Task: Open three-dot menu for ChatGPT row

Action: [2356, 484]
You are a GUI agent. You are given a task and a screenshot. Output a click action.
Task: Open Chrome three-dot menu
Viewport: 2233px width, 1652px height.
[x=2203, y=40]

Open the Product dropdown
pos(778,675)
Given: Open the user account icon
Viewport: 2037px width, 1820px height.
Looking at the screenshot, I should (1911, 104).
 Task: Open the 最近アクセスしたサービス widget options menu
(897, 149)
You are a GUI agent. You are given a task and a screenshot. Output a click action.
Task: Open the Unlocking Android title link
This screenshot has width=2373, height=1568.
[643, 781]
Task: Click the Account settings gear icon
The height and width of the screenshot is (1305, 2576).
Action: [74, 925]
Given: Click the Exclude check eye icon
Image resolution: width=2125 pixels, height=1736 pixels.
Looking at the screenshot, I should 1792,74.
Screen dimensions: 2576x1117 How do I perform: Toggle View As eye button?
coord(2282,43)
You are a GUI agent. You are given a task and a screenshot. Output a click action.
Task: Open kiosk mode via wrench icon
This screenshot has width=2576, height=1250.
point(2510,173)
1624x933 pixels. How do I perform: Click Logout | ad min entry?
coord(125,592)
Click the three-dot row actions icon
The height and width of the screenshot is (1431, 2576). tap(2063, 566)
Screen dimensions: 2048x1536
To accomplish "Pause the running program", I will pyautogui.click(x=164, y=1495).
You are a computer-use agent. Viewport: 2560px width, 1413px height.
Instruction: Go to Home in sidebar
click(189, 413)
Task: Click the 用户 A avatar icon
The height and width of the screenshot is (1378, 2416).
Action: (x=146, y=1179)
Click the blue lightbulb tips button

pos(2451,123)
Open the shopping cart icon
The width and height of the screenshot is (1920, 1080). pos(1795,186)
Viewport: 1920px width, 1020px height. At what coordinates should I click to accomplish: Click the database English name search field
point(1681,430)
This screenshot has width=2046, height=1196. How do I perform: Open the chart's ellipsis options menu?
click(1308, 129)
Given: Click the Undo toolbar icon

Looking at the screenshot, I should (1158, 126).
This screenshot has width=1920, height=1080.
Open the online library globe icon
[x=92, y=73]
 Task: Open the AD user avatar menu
______________________________
**WORK TASK:** Word for word, set down every line of the material above.

**TASK OUTPUT:**
Task: Open three-dot menu for ChatGPT row

Action: [2356, 484]
You are a GUI agent. You are given a task and a screenshot. Output a click action.
Task: Open Chrome three-dot menu
Viewport: 2233px width, 1652px height.
[x=2203, y=40]

Open the Product dropdown
pos(778,675)
Given: Open the user account icon
Viewport: 2037px width, 1820px height.
Looking at the screenshot, I should (1911, 104).
 Task: Open the 最近アクセスしたサービス widget options menu
(897, 149)
You are a GUI agent. You are given a task and a screenshot. Output a click action.
Task: Open the Unlocking Android title link
This screenshot has width=2373, height=1568.
[643, 781]
Task: Click the Account settings gear icon
The height and width of the screenshot is (1305, 2576).
Action: [74, 925]
Given: Click the Exclude check eye icon
Image resolution: width=2125 pixels, height=1736 pixels.
Looking at the screenshot, I should 1792,74.
Screen dimensions: 2576x1117 How do I perform: Toggle View As eye button?
coord(2282,43)
You are a GUI agent. You are given a task and a screenshot. Output a click action.
Task: Open kiosk mode via wrench icon
This screenshot has width=2576, height=1250.
point(2510,173)
1624x933 pixels. How do I perform: Click Logout | ad min entry?
coord(125,592)
Click the three-dot row actions icon
The height and width of the screenshot is (1431, 2576). tap(2063, 566)
Screen dimensions: 2048x1536
To accomplish "Pause the running program", I will pyautogui.click(x=164, y=1495).
You are a computer-use agent. Viewport: 2560px width, 1413px height.
Instruction: Go to Home in sidebar
click(189, 413)
Task: Click the 用户 A avatar icon
The height and width of the screenshot is (1378, 2416).
Action: (x=146, y=1179)
Click the blue lightbulb tips button

pos(2451,123)
Open the shopping cart icon
The width and height of the screenshot is (1920, 1080). pos(1795,186)
Viewport: 1920px width, 1020px height. At what coordinates should I click to accomplish: Click the database English name search field
point(1681,430)
This screenshot has width=2046, height=1196. How do I perform: Open the chart's ellipsis options menu?
click(1308, 129)
Given: Click the Undo toolbar icon

Looking at the screenshot, I should (1158, 126).
This screenshot has width=1920, height=1080.
Open the online library globe icon
[x=92, y=73]
 Task: Open the AD user avatar menu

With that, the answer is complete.